With the App Store, “Apple took that to a whole other level. And at 30%, they were a better value,” Bajarin said.

Back to Phil Schiller:

“As we were talking to some of the biggest game developers, for example, Minecraft, they said, ‘I totally get why you want the user to be able to pay for it on device. But we have a lot of users coming who bought their subscription or their account somewhere else – on an Xbox, on a PC, on the web. And it’s a big barrier to getting onto your store,’” Schiller said. “So we created this exception to our own rule.”


Schiller said Apple’s cut helps fund an extensive system for developers: Thousands of Apple engineers maintain secure servers to deliver apps and develop the tools to create and test them.
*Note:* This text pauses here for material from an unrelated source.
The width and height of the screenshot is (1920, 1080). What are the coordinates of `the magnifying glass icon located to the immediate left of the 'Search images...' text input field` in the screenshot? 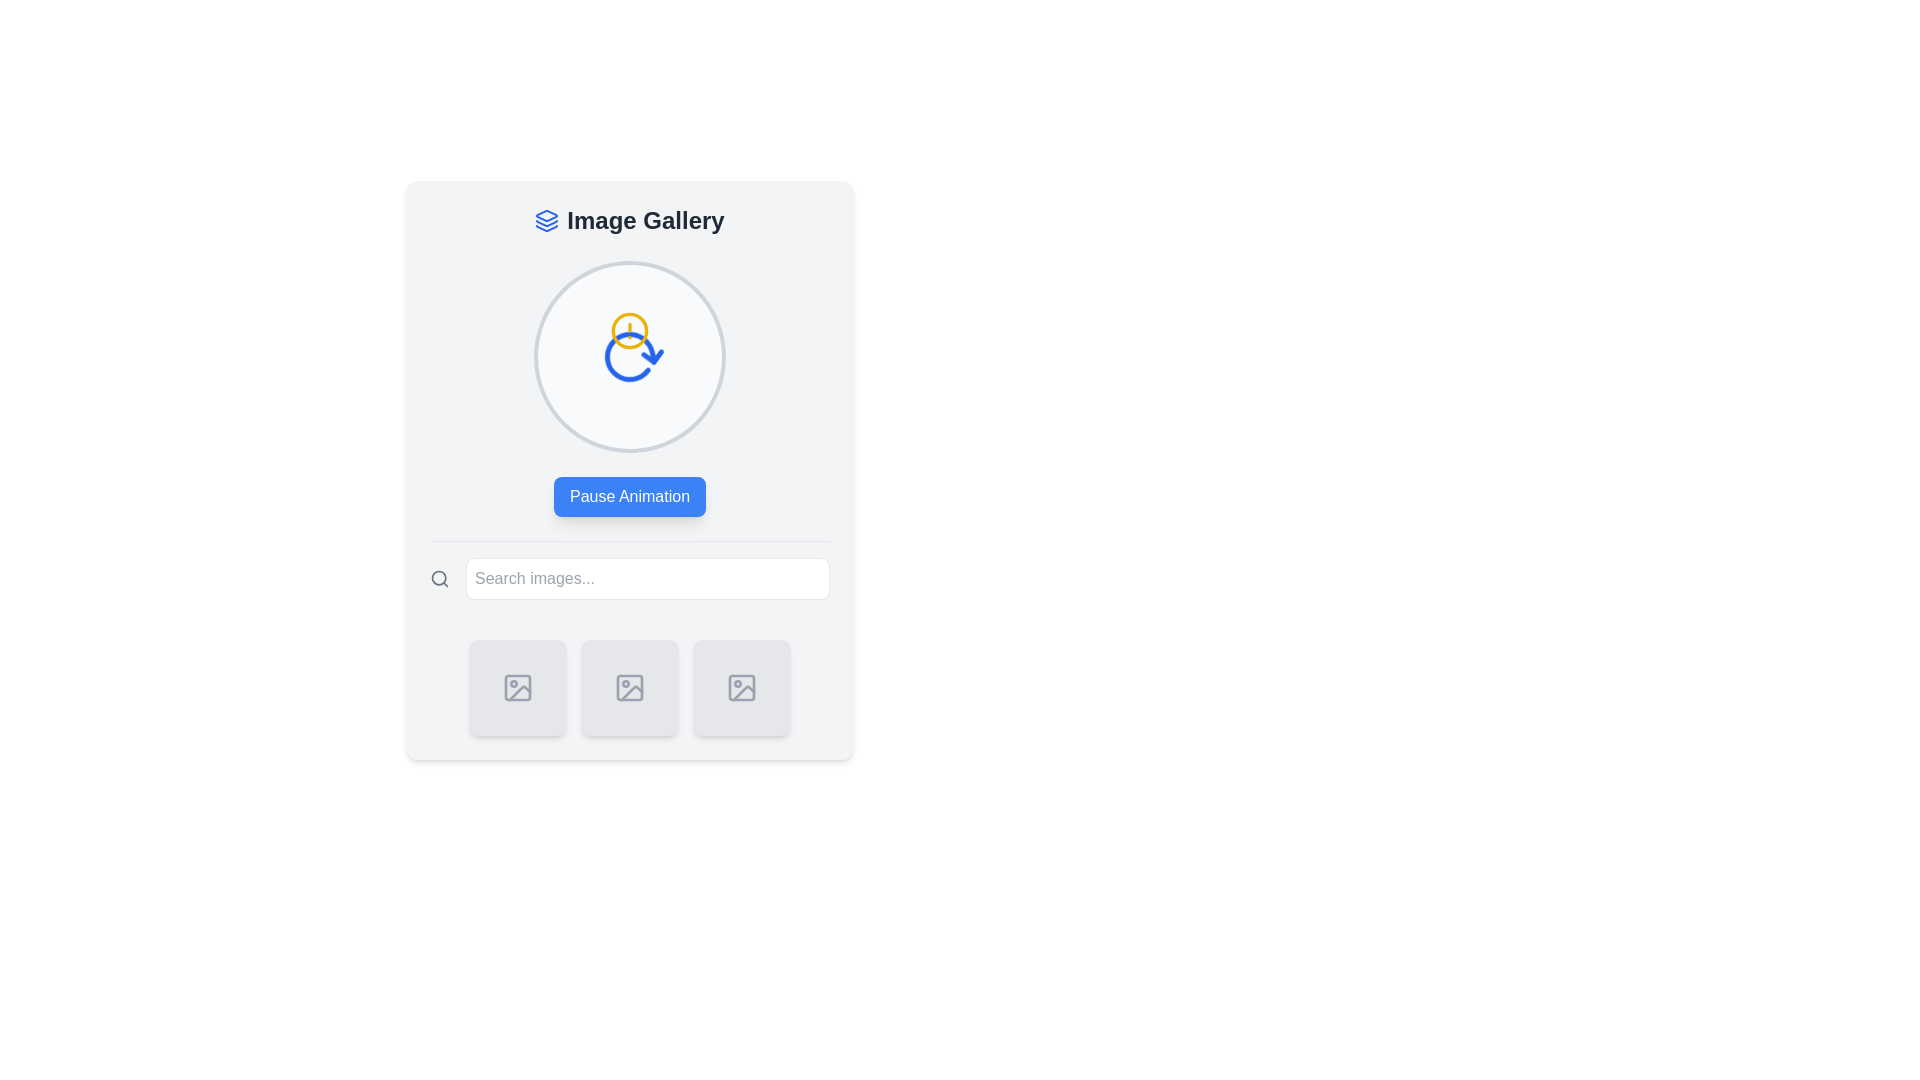 It's located at (439, 578).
This is clearly a hot button topic. Does that 30% cut make the same sense today as it did back in the early days?

And what about the fact that macOS developers can sell their apps through services like Paddle, who takes a much smaller percentage but provides no marketing exposure or security/privacy oversight? Why doesn’t Apple allow this same sort of behavior in the iOS App Store? This would provide developers the same choice they have with the Mac App Store and likely quiet the uproar.

Seems to me, the devil in this model is the critical importance, to Apple, of services revenue. As I’ve said before, Apple is a public company and is beholden to its shareholders. They need that 30% from iOS app sales. I suspect the money it gets from the Mac App Store has never been big enough to be worth the PR black eye it would bring to force that iOS model on Mac developers.

It’d be interesting to see the cost of running the App Store, with all its engineers, writers, servers, all of it, as a cost per developer. Put that cost, side-by-side against the revenue per developer that Apple takes in.